** Start Quoted passage **

But what if you have tons of files and you take snapshots every day? Wouldn’t that take up a lot of space? Well, Amazon thought about that too. When you take a new snapshot, Amazon only saves the changes since your last snapshot. It’s like if you rearranged your room and took a new photo – you wouldn’t need to keep the old photo of the entire room, just the parts that changed.
And finally, when you need to get your files back from a snapshot, you can make a new EBS volume (like getting a new computer), and put all the data from the snapshot onto it. Then, you can attach this new volume to your EC2 instance (think of it as your online computer) and get back to work as if nothing had happened.
Object Storage with Amazon S3
- Downside of Using EBS: Amazon Elastic Block Store (EBS) is a block storage system used to store persistent data. It’s like a hard drive attached to your computer but in a cloud environment. It’s commonly used in conjunction with Amazon EC2 instances. However, there are some limitations:
- Limited Access: EBS volumes can only be attached to one EC2 instance at a time, making it difficult to share data across multiple instances. Some EBS volumes support multi-attach, but it’s not available for all volume and instance types.
- Size Limitations: EBS volumes have a maximum size limit. If your data exceeds this limit, you need to manage additional volumes. This makes it unsuitable for storing large amounts of data like high-definition photos.
- Advantage of Using S3: Amazon Simple Storage Service (S3) is an object storage service that offers scalability, data availability, security, and performance. It is designed to be a standalone storage solution not tied to compute resources.
- Scalability: S3 allows you to store as many objects as you want, with an individual object size limit of 5 terabytes. This makes it ideal for storing large files or a large number of files.
- Accessibility: Unlike EBS volumes, you can access your data in S3 from anywhere on the web using URLs, hence it is sometimes called “storage for the internet”.
- S3 is Distributed Storage: S3 stores your data across multiple different facilities within an AWS region. This redundancy ensures high availability and durability. In fact, S3 is designed for 99.99% availability and offers 11 9’s (99.999999999%) of durability.
- Bucket: In S3, you store your objects in containers called “buckets”. Before you can upload any object to S3, you need to create a bucket. You can then place your objects inside of these buckets. If you want to organize and arrange those objects, you can create folders inside the buckets. Although the bucket is region specific, meaning, we can choose the region where we want to place our bucket, the bucket name must be globally unique across all AWS accounts and DNS compliant.(Bucket is only placed on one region, bucket name should be globally unique)
- S3 Bucket Policies: S3 bucket policies are documents that define permissions about who can access the bucket and what actions they can perform. These policies are attached to buckets and can apply to every object in that bucket. For example, you can create a bucket policy that allows read-only permissions to anonymous viewers.
- Difference between IAM Policies and S3 Bucket Policies: Both IAM policies and S3 bucket policies use the same JSON-based policy language and can be used to manage access to S3 resources. However, there are differences in their scope and use.

** End Quoted passage **
** Start Data for this exercise **

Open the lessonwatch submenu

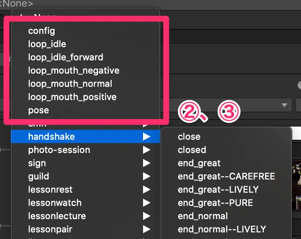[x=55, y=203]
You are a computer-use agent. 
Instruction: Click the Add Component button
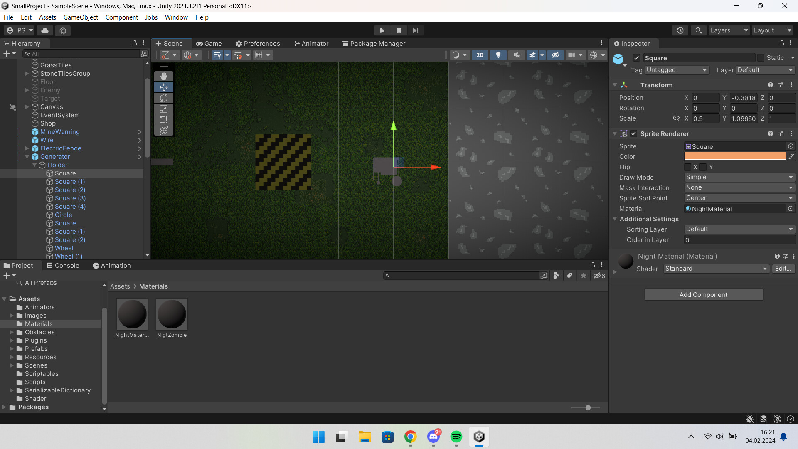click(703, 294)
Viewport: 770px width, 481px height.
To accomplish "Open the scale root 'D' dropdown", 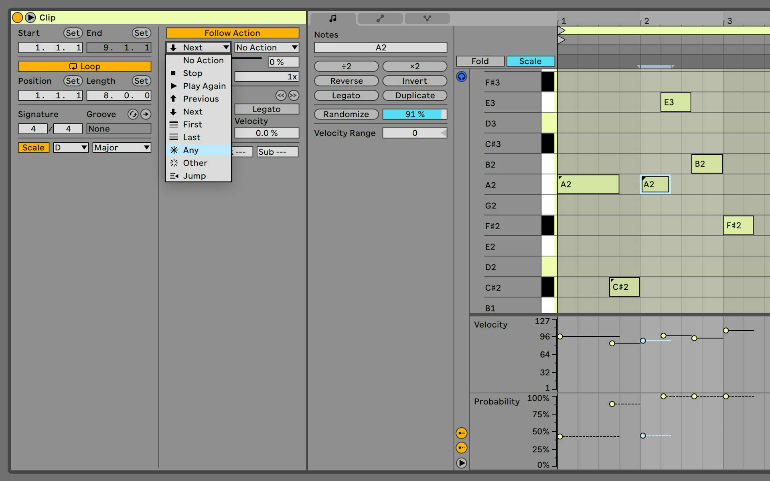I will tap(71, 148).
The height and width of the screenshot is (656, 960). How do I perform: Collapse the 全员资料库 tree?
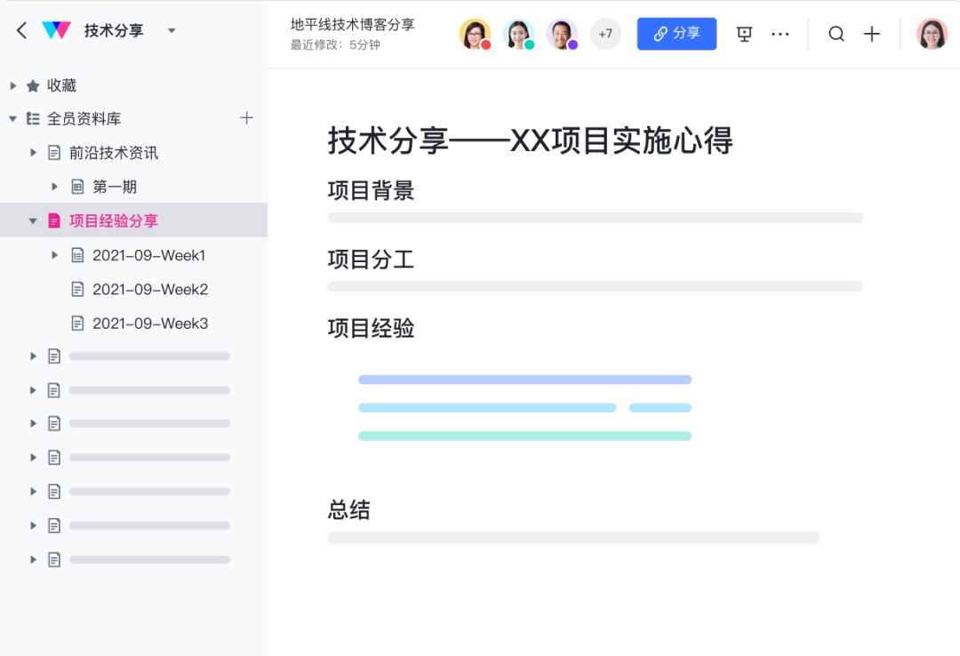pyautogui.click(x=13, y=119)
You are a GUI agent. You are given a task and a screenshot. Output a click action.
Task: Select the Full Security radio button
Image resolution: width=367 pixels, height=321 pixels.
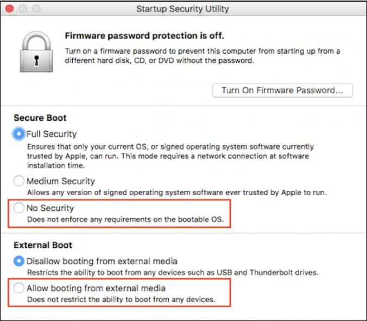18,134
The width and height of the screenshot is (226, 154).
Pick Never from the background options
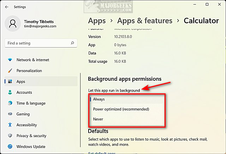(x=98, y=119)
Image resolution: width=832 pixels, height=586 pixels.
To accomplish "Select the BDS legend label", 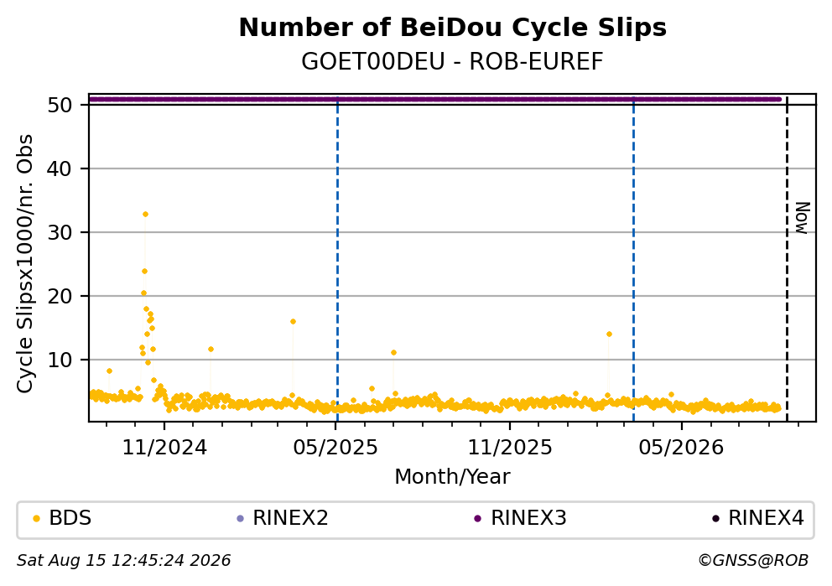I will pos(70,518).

** End Data for this exercise **
** Start Data for this exercise **

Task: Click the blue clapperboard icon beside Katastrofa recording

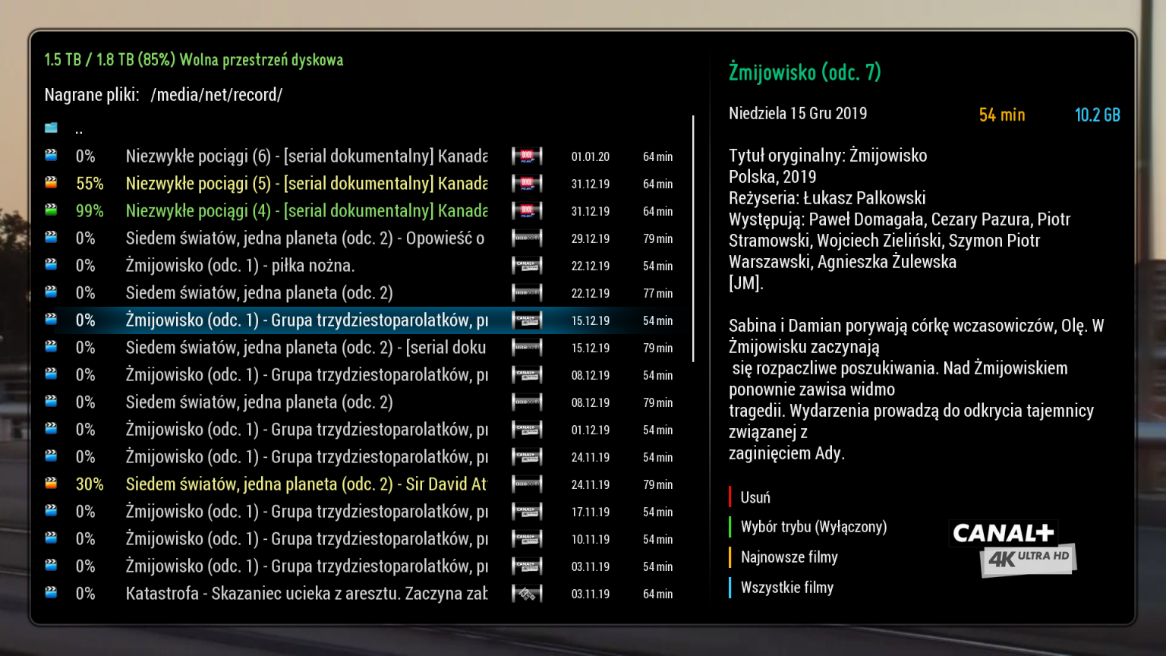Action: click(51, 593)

** End Data for this exercise **

* Your tasks:
(1) From the listing above, extract every line that contains the word "button".
(2) Supply the next part of the passage on Amazon EBS and S3 storage, continuing from its final sentence.

* Per-task outputs:
(1)
Instruction: Click the Add Component button
Task: Select the Full Security radio button

(2)
- IAM Policies: These are attached to users, groups, and roles. They define what actions are allowed or denied on the resources for these users, groups, and roles.
- S3 Bucket Policies: These are attached directly to the S3 buckets. They define what actions are allowed or denied for the bucket and its objects. While the policy is attached at the bucket level and applies to the entire bucket, the rules within the policy can be specific to individual objects or sets of objects within the bucket. For example, a policy could include a rule that allows public access to a certain object, while denying public access to all other objects. However, the policy itself cannot be attached directly to individual objects or folders within the bucket.
- ENCRYPT S3: Server-side encryption (SSE) and client-side encryption are two major encryption methods used for data security and privacy, particularly in the context of cloud storage services like Amazon S3. The difference between the two approaches primarily lies in where the encryption and decryption processes occur and who is responsible for managing the encryption keys.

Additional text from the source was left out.